ACTIVITY:
The answer should be the exact lines from the line containing "1270x952 pixels. How" through the last line of the material below, with no pictures.

EXTRACTED MATERIAL:
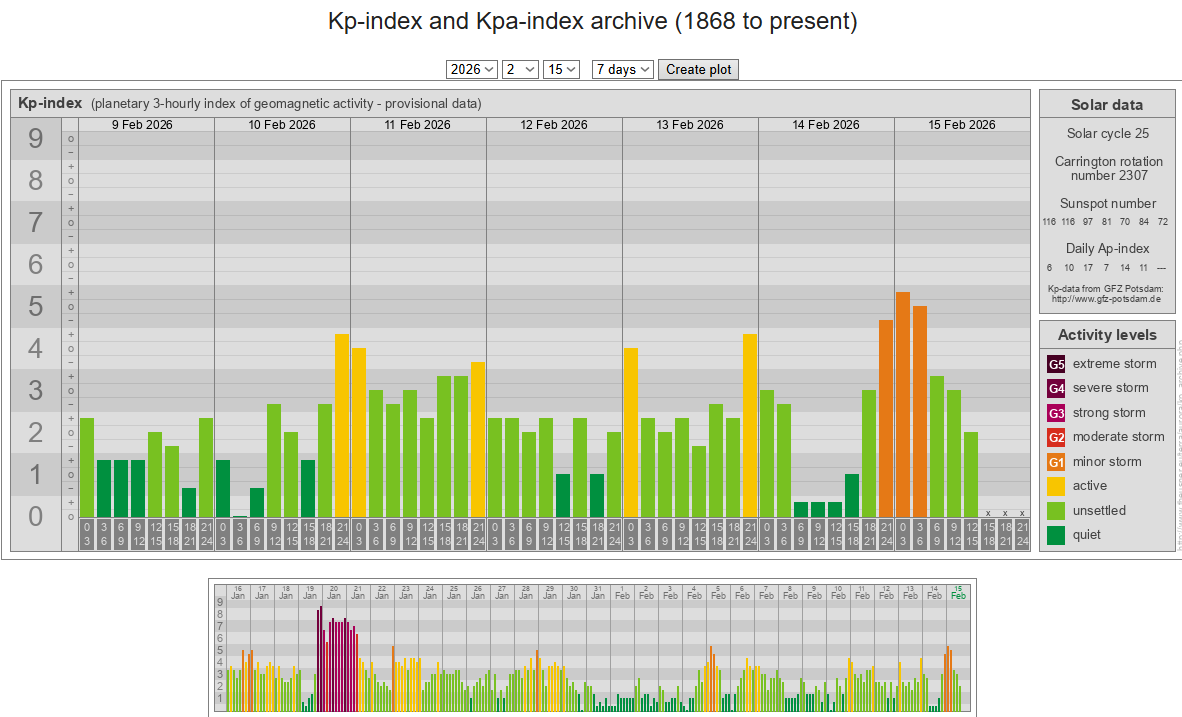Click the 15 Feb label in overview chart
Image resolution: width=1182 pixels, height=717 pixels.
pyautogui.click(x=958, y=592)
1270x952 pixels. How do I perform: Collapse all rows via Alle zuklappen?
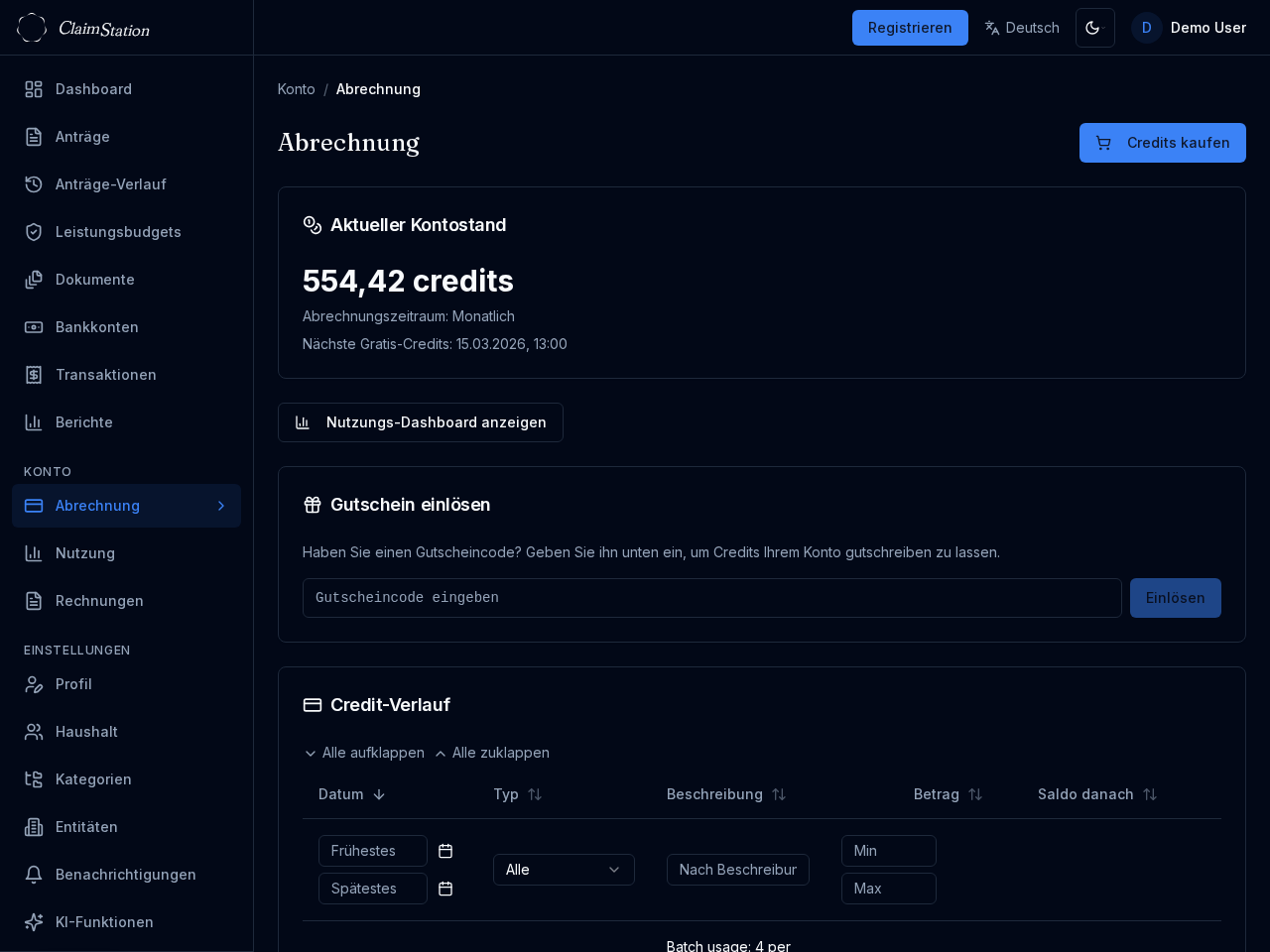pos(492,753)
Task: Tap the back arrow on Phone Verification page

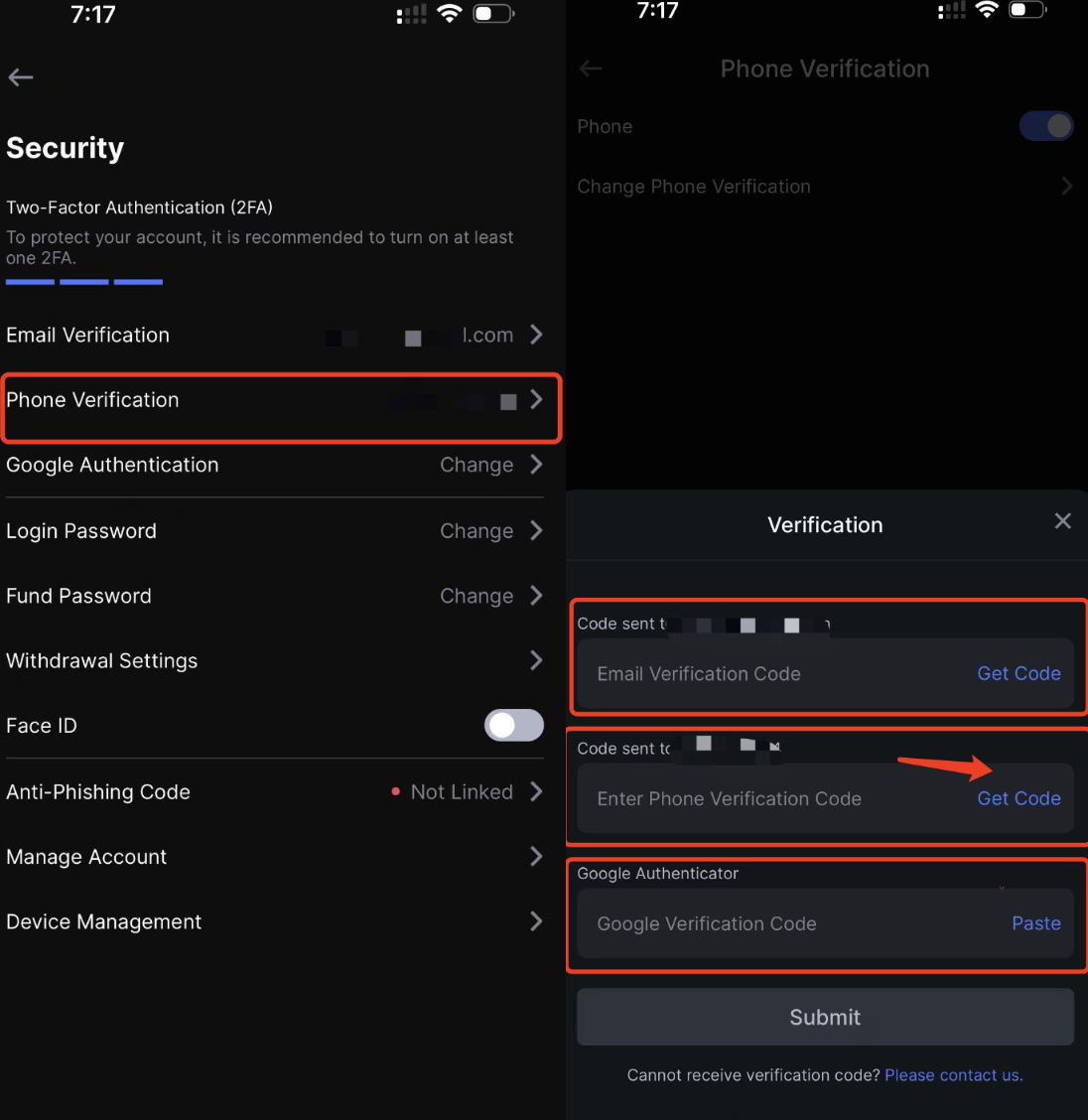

SOLUTION:
1270x952 pixels. How do I perform: Collapse all rows via Alle zuklappen?
pos(492,753)
Task: Tap the back arrow on Phone Verification page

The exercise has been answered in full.